A protein mines, sorts rare earths better than humans, paving way for green tech

image of hand holding sample of clay that contains rare earth elements
CMI researcher Joseph Cotruvo Jr., associate professor of chemistry at Penn State, holds a sample of a clay containing rare earths. His lab and their collaborators developed a process to use a natural protein discovered by his group to recover rare earths and discovered a new protein that can sort one rare earth from another. Credit: Penn State

Rare earth elements, like neodymium and dysprosium, are a critical component to almost all modern technologies, from smartphones to hard drives, but they are notoriously hard to separate from the Earth’s crust and from one another.

Penn State scientists have discovered a new mechanism by which bacteria can select between different rare earth elements, using the ability of a bacterial protein to bind to another unit of itself, or “dimerize,” when it is bound to certain rare earths, but prefer to remain a single unit, or “monomer,” when bound to others.

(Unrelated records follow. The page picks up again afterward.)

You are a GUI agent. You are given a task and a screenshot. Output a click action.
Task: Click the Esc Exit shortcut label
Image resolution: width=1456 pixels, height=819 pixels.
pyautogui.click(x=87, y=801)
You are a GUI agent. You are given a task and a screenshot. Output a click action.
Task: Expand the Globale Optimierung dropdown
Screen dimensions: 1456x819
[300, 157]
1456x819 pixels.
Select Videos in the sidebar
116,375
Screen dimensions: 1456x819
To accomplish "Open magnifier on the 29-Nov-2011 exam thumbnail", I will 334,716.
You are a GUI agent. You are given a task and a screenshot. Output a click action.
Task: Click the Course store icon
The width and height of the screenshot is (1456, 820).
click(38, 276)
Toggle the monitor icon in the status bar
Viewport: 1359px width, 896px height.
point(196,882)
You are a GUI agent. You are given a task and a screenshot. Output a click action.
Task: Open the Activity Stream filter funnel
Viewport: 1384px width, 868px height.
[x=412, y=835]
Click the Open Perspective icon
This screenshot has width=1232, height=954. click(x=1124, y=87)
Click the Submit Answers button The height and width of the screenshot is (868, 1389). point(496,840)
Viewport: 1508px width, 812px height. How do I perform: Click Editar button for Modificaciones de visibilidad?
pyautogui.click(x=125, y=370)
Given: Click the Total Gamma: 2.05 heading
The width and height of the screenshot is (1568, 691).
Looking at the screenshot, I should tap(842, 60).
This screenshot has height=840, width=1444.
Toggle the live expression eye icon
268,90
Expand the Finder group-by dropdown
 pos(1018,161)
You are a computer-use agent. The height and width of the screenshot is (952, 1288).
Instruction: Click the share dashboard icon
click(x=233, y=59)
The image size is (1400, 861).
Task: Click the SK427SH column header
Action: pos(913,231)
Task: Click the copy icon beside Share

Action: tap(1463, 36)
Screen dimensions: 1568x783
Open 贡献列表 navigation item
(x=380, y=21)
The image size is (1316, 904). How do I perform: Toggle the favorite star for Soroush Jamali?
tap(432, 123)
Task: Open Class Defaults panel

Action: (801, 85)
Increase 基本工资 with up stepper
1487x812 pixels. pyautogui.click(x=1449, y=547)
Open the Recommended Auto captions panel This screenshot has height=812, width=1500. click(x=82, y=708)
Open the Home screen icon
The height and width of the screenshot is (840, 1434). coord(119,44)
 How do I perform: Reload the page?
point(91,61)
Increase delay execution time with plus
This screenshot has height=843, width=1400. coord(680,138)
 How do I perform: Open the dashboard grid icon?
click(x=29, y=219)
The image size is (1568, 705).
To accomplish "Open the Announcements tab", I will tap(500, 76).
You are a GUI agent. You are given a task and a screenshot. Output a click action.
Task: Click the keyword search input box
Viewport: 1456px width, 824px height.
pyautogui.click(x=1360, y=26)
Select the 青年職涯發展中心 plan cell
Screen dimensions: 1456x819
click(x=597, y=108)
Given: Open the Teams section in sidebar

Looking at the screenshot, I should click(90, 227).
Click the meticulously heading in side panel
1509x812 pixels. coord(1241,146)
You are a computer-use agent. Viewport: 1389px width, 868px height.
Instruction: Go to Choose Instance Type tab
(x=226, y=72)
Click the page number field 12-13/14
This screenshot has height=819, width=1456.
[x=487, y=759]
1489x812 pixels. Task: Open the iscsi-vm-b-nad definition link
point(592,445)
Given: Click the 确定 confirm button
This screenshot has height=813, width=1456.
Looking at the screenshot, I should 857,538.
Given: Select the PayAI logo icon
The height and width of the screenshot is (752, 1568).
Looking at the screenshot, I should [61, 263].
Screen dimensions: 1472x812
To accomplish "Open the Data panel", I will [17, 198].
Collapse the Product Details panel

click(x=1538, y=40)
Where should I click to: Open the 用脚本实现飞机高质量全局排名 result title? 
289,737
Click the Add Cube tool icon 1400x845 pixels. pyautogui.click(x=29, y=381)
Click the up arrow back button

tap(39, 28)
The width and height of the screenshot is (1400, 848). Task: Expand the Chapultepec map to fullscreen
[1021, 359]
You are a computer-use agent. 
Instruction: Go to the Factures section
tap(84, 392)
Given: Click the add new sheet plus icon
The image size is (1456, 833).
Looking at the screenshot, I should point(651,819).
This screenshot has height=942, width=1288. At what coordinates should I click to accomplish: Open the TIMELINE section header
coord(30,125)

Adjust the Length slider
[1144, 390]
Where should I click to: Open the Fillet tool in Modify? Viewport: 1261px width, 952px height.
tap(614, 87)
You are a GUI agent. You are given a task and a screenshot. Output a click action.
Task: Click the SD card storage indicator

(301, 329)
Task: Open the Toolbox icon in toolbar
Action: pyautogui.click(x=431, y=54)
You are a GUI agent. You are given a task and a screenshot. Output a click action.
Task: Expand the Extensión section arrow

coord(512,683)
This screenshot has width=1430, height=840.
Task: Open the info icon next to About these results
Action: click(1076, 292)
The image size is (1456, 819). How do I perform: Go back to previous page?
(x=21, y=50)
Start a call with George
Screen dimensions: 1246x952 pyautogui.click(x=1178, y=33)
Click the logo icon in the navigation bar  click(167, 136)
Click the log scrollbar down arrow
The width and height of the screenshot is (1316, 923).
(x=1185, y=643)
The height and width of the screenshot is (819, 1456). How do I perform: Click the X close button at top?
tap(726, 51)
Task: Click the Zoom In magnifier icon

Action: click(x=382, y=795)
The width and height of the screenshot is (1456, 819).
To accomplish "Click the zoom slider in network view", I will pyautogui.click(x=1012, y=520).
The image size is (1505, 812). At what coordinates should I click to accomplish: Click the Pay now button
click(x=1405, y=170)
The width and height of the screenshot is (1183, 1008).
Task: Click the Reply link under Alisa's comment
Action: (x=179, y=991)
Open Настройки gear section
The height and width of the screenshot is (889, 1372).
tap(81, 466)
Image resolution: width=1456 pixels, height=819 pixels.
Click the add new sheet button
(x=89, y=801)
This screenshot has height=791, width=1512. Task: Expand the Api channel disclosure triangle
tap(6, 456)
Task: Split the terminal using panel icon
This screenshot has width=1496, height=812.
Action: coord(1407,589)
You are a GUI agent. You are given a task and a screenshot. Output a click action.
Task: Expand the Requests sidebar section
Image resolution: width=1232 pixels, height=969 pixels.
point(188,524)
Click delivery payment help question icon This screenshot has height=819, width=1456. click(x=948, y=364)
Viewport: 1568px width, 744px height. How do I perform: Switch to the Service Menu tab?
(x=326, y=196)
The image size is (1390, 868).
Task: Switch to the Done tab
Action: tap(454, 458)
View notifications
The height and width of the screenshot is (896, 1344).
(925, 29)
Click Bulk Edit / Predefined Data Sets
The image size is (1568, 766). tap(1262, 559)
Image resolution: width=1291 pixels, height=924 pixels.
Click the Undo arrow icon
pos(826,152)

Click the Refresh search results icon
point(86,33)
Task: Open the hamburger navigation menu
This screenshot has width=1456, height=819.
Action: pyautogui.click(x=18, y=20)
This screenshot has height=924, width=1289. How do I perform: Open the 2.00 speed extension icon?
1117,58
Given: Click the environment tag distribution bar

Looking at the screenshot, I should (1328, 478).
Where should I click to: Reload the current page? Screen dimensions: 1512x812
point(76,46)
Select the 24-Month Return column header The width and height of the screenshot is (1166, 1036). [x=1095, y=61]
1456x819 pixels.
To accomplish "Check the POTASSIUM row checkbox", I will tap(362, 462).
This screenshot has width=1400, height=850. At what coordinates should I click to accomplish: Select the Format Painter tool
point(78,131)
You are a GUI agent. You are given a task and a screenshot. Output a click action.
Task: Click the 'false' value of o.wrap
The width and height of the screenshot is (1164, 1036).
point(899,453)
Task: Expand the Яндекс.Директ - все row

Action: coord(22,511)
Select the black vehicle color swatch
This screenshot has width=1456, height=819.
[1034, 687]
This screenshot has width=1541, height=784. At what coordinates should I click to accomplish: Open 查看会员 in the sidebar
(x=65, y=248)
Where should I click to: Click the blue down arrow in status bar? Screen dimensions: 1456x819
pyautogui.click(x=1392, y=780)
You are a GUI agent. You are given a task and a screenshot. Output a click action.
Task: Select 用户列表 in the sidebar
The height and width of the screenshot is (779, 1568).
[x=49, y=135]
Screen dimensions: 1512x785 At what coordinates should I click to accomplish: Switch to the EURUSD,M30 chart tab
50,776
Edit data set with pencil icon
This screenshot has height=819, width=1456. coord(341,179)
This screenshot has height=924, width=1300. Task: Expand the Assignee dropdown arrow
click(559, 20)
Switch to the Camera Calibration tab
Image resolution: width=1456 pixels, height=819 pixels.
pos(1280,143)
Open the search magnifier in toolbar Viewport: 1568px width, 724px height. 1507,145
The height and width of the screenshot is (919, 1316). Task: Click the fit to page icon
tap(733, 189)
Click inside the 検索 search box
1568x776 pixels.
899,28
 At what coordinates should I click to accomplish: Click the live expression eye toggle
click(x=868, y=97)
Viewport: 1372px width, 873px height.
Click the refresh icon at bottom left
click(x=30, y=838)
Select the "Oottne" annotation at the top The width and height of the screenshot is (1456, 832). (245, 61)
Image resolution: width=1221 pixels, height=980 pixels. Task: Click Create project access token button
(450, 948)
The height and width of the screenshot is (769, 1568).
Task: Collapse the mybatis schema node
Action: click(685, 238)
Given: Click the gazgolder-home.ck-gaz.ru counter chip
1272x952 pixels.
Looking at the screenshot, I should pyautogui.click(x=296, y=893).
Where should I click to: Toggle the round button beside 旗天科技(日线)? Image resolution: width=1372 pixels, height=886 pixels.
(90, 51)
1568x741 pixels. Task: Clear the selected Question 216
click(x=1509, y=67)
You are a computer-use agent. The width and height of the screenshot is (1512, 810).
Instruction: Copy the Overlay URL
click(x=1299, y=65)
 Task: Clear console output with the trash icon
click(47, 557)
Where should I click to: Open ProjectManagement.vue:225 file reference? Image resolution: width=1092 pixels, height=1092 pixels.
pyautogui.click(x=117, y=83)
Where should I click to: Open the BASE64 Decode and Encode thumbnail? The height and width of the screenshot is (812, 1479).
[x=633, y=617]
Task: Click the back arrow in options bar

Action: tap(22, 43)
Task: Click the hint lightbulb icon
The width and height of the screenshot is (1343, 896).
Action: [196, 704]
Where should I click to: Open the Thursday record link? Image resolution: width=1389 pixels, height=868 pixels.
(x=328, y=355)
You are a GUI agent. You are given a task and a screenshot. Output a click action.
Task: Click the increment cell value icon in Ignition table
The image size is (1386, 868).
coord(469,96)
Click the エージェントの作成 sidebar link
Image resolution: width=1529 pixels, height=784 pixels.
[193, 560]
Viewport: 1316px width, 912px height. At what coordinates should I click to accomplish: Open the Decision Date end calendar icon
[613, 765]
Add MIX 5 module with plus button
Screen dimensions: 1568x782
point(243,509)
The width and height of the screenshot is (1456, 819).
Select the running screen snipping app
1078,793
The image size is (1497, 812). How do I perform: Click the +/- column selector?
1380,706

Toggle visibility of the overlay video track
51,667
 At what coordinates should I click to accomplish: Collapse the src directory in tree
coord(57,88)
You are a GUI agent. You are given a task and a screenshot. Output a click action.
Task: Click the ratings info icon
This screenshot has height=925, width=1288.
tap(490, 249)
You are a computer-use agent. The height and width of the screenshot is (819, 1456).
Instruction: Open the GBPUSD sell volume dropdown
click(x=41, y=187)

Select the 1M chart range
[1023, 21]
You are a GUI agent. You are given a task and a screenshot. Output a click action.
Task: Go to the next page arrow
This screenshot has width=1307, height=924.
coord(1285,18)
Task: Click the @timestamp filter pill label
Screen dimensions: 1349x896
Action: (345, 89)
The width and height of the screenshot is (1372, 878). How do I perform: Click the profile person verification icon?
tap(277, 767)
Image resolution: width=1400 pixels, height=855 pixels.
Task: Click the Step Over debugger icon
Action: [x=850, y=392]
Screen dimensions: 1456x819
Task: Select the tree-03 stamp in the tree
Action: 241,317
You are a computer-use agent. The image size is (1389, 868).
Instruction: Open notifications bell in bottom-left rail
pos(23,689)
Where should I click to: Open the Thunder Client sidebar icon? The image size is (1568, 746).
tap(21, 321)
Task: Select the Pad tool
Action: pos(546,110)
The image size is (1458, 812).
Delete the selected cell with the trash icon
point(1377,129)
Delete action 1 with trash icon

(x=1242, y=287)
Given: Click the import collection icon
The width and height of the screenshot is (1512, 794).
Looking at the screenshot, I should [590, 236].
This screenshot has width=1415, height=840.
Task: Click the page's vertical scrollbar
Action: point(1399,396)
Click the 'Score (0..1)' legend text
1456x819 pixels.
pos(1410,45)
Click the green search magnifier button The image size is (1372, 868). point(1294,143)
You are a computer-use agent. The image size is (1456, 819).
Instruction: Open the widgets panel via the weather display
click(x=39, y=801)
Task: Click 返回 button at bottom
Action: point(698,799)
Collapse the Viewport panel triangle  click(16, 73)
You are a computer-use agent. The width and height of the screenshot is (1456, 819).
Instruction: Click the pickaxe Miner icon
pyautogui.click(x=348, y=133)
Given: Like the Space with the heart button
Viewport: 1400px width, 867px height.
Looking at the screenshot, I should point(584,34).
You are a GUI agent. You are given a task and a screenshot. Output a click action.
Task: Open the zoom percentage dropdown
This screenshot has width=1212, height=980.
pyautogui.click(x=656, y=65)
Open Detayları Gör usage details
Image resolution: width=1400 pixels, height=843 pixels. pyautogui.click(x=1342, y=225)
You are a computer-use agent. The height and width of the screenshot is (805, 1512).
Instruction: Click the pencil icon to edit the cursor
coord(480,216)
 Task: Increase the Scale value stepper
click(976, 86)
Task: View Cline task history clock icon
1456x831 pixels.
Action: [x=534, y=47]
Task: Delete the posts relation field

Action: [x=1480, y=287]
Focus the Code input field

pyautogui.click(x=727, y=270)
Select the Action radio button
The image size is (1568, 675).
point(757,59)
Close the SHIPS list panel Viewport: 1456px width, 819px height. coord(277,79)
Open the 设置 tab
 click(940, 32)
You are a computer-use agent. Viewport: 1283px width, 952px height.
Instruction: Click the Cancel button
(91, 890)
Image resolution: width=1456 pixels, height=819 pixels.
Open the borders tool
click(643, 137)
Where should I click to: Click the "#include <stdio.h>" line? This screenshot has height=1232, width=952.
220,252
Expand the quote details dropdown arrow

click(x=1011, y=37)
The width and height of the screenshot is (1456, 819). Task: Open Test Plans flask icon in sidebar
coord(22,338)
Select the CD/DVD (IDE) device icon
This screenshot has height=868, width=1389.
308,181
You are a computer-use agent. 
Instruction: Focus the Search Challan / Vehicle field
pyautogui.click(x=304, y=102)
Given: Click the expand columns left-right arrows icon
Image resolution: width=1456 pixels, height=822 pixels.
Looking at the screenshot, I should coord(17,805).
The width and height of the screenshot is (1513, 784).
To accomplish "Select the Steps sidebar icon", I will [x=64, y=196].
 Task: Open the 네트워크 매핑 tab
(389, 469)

By figuring out how this molecular handshake works at the atomic level, the researchers have found a way to separate these similar metals from one another quickly, efficiently, and under normal room temperature conditions. This strategy could lead to more efficient, greener mining and recycling practices for the entire tech sector, the researchers state.

“Biology manages to differentiate rare earths from all the other metals out there — and now, we can see how it even differentiates between the rare earths it finds useful and the ones it doesn’t,” said CMI researcher Joseph Cotruvo Jr., associate professor of chemistry at Penn State and lead author on a paper about the discovery published May 31 in the journal Nature. “We’re showing how we can adapt these approaches for rare earth recovery and separation.”